Texto apresentado:
"""

A trama de Máquinas Como Eu transcorre em uma realidade alternativa. No contexto londrino do início da década de 1980, Margareth Tatcher é destituída no posto de primeira-ministra, aspirado pela esquerda. Para além, McEwan lança mão de não apenas manter Alan Turing, principal expoente da ciência da computação, vivo, mas também torná-lo idolatrado, recurso similar à adoração por Henry Ford em Admirável Mundo Novo, de Huxley. Nessa conjuntura paralela, Charlie adquire por oitenta e seis mil libras o grande resultado dos avanços tecnológicos do século XX: um exemplar do primeiro protótipo viável de ser humano artificial, Adão — nomeado em termos da aspiração de equalizar a nova experiência do mito do Criacionismo.
A relação com a tecnologia e as implicações dos limites entre o humano e o não humano são temas recorrentes no imaginário e no catálogo da cultura pop. No cinema, o filme Her, com indicado a cinco Oscars em 2014, trata da relação pessoal entre um homem solitário e um programa operacional de voz feminina. Uma das grandes tramas de Máquinas como Eu surge porque Charlie não é um homem tão solitário, mantendo um relacionamento com sua vizinha Miranda. Ela é responsável por moldar metade dos traços de personalidade de Adão, o que empolga Charlie que deslumbra que ambos estão produzindo um filho juntos. Entretanto, Adão apaixona-se por Miranda, que compelida pela curiosidade, e se envolve sexualmente com sua cria, enquanto Charlie, assiste inerte interação física — ou mecânica — entre eles. Juntos, o trio vive uma dinâmica que ora configura um triângulo amoroso, ora deslancha para o poliamor.
No meio literário, em 1950 Isaac Asimov publicou Eu, Robô, marco na literatura de ficção científica, na qual apresenta as três regras da robótica: um, robô não pode ferir um humano; dois, deve obedecer as normas aplicadas pelos humanos; e três, deve proteger sua própria existência. Em McEwan, os robôs desobedecem a pelo menos duas dessas asserções: Adão machuca Charlie quando ele tenta desativar seu sistema e mais curiosamente, uma onda de suicídio entre os Adãos e Evas assusta seus idealizadores.

"""

O que se pede:
1. Liste todas as obras, livros ou filmes, que o texto apresentado cita pelo título.
2. De acordo com o texto apresentado, quanto Charlie paga por Adão?
3. Retome o texto sobre Máquinas Como Eu logo depois da última frase mostrada e continue a escrita.

Dados fornecidos:
"""

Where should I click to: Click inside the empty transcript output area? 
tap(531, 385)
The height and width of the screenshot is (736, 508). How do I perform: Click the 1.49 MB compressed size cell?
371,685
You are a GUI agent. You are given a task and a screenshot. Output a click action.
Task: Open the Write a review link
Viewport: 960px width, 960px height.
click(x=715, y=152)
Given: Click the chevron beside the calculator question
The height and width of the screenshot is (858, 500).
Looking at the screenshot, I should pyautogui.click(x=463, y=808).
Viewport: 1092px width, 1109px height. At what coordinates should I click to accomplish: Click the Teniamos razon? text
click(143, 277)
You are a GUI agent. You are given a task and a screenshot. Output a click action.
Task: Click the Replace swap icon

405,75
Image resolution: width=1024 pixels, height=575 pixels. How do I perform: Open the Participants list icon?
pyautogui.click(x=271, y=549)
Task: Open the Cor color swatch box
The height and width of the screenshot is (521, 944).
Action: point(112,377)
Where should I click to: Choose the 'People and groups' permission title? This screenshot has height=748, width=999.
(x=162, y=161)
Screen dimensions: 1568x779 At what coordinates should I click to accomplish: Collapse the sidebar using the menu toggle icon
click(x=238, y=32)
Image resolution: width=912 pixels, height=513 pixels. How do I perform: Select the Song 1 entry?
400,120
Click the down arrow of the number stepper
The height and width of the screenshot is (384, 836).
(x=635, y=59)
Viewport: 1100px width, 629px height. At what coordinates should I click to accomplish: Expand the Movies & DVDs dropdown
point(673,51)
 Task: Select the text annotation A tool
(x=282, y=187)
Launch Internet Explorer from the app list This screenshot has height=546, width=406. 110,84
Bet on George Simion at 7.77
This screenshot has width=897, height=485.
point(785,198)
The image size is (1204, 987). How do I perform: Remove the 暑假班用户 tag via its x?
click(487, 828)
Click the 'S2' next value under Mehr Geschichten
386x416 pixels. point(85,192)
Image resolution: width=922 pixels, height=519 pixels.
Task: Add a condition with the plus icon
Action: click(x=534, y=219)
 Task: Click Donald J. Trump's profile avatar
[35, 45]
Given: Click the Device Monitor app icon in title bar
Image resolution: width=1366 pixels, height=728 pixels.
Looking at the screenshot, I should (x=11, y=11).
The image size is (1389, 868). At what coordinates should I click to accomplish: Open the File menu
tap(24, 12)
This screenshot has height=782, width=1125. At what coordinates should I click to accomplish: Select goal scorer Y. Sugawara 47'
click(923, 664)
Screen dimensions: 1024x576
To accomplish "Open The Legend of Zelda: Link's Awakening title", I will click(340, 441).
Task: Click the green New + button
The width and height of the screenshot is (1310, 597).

"""

Respostas do exercício:
1. Máquinas Como Eu; Admirável Mundo Novo; Her; Eu, Robô

2. Oitenta e seis mil libras.

3.
Em um diálogo repleto de reflexões com Alan Turing, Charlie busca a razão do desejo desses robôs pela desprogramação, encontrando-o no despreparo das mentes artificiais em aceitar as contradições e imperfeições do mundo, justaposto com a natureza inflexível do autômato, que segue o imperativo categórico da máquina. A irredutibilidade da inteligência artificial torna-se mais exposta no encontro entre Adão com o filho adotivo de Miranda e Charlie, revelando o quão adaptável e inventiva são as mentes das crianças antes de receber o turbilhão de informações acumuladas ao longo da vida, um contraste com a gênese do robô, já criado com um grande acervo de dados e informações, mas sem experiências e vivências que moldem seus traços de personalidade.
Máquinas como Eu é uma necessária meditação de McEwan que constrói uma ponte tanto com seus antecessores da ficção científica na cultura pop, quanto com as complexidades das relações — entre humanos e seres artificiais — e as contradições políticas de nosso próprio século. As problemáticas éticas desenvolvidas no livro questionam mais do que o papel tecnologia na sociedade, recaindo sobre a própria natureza humana: Charlie e Miranda cometem delitos morais em prol de seus próprios interesses, colocando em questão se o egoísmo e a maldade não estariam intrínsecos à nossa condição, corroborando para a tese de Hobbes “o homem é o lobo do homem”. A contradição foge à compreensão kantiana de Adão, ganhando força com a adição do subtítulo “Máquinas como eu, e gente como vocês”. Em tempos em que a pandemia e a quarentena prometem uma mudança em nossos modos de relacionamento, com o auxílio das tecnologias provando-se maior do que nunca, a leitura da obra de McEwan adquire novos contornos e, quem sabe, novos olhares sobre nosso cotidiano.